We always assumed an average of at least 20kg per bag. 350 bags was a heavy load to be delivering on a 15 tonner and I could maybe get about 400 on if it was a trunk to the factory and didn’t need space to work through drops. But anything more than 100 bags on our 7.5t LF had to be loaded carefully - put them all at the back end and the wheel arches would rub the tyres at every corner.

Read all of the above - twice.

Justs so’s ya gets the message.

And then post again when you’ve done the right thing.

Before you make a decision, get the facts. Get to a weighbridge and make sure. Don’tfeel guilty about dropping your boss in it, he won’t feel guilty about you losing your licence, or worse!
When things go wrong, the only question that matters is “who’s to blame”? Don’t let the answer be “you are”.

Tell them to eff off. Your licence, your safety. I’ve recently finished with a company running vans, where the “Operations director” knew that the scales at Dover were way out. FACT! :unamused:

Janos:
Checkweigh, even if you have to pay for it yourself at a public weighbridge. If vehicle is grossly overweight, you are breaking the law. Take it back, and tell boss if he sacks you and gives you a negative reference you will take the weight ticket to VOSA and tell them what you have been expected to do.

+1

cav551:

dannyp78:
I am working for a company driving 3.5 ton sprinters and luton vans delivering laundry to hotels in sacks each one weighs in at 15 kg I leave the factory. Every day with between 150 and 200 sacks and return with the same most days I can’t get two fingers between the tyre and wheel arch I am carrying double the legal load yet if I protest I am told to go home and they will get someone who will do it they also want the laundry back asap so expect you to work 10 to 12 hours straight without breaks I’m getting very stressed out about it but feel I can’t leave as won’t be able to claim or they may give me bad reference don’t know what to do any advice ■■?

Really? how do you know that they all weigh the same? Have you weighed one or are you just guessing? Surely not every customer sends exactly the same amount of laundry every time.
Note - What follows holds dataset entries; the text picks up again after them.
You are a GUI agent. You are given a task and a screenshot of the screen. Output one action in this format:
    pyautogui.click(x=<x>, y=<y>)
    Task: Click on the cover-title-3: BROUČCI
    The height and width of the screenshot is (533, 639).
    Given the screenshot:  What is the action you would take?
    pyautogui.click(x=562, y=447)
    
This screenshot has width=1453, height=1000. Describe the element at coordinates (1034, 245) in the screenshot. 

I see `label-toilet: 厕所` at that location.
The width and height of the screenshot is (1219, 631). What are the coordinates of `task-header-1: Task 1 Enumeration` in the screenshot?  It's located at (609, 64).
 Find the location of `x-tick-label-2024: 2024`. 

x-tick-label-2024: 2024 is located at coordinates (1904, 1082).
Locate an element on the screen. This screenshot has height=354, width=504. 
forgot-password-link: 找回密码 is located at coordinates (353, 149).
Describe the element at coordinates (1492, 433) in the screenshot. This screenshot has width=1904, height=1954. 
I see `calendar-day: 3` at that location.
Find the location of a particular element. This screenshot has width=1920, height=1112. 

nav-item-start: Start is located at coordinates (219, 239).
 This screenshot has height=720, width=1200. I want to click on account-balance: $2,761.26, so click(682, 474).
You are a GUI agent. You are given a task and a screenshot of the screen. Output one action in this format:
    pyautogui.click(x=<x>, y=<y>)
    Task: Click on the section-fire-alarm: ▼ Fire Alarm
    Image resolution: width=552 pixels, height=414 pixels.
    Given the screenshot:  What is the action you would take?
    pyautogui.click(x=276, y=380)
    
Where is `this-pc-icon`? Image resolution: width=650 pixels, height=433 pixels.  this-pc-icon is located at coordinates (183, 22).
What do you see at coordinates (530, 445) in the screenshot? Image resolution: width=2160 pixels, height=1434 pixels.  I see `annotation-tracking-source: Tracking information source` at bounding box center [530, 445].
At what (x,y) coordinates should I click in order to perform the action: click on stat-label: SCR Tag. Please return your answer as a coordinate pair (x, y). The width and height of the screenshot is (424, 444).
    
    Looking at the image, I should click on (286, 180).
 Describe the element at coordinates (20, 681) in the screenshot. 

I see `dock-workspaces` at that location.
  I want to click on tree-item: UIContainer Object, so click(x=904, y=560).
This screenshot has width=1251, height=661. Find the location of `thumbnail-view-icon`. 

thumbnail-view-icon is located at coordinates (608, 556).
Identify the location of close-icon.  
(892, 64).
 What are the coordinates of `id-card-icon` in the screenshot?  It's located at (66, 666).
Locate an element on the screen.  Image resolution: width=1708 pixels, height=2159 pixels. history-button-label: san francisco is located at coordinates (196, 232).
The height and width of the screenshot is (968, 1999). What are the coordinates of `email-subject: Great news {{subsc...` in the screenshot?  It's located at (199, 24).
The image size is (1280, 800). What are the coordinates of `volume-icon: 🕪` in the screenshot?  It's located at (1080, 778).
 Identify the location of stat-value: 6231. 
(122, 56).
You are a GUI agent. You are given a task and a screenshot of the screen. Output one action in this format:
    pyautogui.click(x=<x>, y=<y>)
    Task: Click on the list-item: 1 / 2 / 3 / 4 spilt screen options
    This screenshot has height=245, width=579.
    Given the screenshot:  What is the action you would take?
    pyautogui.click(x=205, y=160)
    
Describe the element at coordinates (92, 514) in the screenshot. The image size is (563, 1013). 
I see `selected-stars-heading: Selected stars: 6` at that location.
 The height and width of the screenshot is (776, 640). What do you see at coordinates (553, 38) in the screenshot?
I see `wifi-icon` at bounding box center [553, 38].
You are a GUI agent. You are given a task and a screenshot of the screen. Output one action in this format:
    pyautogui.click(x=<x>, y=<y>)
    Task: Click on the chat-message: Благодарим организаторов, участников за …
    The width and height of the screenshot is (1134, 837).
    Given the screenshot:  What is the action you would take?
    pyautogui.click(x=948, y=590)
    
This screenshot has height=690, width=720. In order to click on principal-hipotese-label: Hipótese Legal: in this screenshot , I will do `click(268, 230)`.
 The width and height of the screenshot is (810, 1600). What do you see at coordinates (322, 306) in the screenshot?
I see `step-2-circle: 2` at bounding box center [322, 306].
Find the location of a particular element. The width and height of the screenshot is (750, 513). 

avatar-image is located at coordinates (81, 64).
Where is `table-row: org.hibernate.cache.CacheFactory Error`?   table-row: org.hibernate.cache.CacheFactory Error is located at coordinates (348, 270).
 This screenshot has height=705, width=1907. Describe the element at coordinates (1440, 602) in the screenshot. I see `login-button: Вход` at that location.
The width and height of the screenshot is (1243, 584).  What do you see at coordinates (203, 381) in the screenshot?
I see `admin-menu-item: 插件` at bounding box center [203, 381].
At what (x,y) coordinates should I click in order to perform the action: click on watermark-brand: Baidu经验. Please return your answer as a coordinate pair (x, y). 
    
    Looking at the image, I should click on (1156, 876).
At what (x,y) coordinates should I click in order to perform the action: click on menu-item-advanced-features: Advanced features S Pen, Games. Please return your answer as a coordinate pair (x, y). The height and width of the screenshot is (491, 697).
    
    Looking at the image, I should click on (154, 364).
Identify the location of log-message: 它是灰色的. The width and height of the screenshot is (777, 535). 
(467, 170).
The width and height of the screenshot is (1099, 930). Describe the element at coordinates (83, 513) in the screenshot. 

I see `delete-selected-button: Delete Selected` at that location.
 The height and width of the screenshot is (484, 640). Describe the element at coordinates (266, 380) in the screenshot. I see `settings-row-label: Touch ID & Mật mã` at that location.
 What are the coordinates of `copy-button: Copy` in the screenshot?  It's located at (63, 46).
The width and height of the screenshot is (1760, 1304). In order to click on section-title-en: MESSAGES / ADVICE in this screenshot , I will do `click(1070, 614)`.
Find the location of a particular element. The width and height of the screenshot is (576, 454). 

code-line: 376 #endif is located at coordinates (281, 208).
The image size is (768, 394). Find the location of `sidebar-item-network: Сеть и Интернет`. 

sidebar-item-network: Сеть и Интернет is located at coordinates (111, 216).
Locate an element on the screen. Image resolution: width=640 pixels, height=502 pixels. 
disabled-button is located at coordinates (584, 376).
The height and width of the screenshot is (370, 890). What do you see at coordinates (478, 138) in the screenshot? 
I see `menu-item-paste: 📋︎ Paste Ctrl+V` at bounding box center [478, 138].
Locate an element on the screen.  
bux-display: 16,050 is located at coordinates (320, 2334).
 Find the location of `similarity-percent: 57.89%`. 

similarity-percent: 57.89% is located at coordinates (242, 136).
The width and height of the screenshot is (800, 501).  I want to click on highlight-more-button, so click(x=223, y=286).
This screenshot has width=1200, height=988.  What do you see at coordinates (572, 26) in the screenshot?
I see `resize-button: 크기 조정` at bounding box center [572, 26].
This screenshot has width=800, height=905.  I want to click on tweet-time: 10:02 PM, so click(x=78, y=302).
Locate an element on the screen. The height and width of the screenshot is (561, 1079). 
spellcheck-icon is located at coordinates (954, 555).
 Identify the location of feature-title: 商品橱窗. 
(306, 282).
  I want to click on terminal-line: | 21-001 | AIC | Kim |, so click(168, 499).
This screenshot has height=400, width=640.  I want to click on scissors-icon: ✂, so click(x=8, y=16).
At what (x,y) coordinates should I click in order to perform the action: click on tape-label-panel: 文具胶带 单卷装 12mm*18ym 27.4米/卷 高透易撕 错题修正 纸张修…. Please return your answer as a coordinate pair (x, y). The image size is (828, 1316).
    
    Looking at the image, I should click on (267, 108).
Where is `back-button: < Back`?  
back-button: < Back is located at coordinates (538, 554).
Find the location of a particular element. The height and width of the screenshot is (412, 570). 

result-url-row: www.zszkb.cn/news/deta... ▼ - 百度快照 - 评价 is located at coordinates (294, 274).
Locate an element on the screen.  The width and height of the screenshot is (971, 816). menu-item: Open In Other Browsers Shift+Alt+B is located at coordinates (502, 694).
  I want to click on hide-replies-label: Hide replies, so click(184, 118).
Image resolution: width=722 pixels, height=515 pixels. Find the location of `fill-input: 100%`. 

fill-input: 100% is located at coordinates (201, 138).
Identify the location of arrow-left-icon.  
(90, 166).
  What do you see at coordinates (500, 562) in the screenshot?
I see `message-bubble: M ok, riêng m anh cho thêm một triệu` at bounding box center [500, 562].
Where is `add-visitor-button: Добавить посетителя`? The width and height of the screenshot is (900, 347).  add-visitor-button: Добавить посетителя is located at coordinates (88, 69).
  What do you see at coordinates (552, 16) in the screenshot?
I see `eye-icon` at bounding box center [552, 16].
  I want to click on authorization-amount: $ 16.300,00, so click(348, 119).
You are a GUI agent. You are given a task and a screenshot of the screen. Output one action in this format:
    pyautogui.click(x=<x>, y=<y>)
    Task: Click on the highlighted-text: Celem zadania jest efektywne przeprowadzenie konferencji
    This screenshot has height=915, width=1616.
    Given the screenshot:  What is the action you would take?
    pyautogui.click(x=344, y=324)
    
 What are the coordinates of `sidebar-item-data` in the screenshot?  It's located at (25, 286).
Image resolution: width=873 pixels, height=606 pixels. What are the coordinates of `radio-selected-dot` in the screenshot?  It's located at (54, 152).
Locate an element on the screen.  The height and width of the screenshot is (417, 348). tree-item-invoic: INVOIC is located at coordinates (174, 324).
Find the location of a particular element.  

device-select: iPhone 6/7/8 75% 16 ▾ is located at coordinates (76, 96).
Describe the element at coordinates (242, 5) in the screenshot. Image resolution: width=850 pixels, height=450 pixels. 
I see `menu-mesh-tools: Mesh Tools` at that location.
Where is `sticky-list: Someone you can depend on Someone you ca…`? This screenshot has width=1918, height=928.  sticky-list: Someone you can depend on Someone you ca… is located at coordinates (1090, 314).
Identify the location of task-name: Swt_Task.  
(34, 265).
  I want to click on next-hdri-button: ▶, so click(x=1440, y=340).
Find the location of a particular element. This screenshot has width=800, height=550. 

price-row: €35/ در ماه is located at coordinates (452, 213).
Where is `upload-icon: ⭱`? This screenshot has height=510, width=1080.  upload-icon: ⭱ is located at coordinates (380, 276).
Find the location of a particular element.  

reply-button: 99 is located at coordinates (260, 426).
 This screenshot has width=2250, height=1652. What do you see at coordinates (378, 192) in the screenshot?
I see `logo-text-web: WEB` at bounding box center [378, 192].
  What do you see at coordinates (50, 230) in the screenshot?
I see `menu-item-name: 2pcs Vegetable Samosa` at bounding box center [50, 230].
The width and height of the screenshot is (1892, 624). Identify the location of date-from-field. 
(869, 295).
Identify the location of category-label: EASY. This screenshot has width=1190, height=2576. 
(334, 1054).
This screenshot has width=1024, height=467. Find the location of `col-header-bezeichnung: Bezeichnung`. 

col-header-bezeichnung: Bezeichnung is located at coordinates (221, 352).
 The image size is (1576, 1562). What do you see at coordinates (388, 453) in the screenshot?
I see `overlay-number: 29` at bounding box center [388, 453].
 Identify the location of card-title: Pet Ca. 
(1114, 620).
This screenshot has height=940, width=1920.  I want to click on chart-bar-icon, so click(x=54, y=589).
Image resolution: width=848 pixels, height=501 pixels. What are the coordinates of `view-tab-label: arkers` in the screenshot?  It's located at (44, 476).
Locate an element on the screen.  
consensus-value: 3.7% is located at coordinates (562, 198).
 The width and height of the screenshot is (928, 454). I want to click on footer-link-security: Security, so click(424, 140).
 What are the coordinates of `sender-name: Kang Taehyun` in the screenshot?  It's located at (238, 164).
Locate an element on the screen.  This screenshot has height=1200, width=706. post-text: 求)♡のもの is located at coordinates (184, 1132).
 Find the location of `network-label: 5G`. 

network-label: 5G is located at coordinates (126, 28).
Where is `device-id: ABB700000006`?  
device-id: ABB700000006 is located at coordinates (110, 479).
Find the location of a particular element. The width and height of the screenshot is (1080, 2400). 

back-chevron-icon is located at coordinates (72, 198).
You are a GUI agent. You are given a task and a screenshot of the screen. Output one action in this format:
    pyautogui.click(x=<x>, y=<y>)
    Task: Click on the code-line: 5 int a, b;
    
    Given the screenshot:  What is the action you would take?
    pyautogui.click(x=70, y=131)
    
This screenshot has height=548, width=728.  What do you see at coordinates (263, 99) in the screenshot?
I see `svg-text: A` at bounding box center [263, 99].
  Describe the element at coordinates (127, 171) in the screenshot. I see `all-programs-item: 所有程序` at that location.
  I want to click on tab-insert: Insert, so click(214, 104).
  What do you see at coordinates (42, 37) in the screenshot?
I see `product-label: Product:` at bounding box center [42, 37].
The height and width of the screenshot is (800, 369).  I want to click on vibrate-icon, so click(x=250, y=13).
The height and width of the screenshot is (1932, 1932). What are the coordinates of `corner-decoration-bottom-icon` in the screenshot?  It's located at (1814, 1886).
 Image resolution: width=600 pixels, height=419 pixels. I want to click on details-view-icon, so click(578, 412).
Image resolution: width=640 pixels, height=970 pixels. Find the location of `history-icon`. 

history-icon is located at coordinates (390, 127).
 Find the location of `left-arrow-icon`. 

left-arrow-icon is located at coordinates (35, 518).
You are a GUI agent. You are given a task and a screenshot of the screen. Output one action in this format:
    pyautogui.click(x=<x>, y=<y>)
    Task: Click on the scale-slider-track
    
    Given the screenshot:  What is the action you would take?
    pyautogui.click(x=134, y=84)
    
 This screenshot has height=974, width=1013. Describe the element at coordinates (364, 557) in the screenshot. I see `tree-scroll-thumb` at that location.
While it is very easy to underestimate how much a load weighs the opposite is equally true.You are going to be in a right old fix if you weigh the vehicle and it is well under its legal maximum. Because so many vans run around well under their maximum, one that is fully loaded looks odd.

However if the sacks really do weigh that much then go ahead and do what is suggested.

From my experience of loading sacks of spuds, I’d say that if you are lifting ‘identical’ weights all the time, you get quite good at identifying those that are ‘under’ or ‘over’…2 - 3 kg over or under on a 20 kg bag of spuds was easily noticed.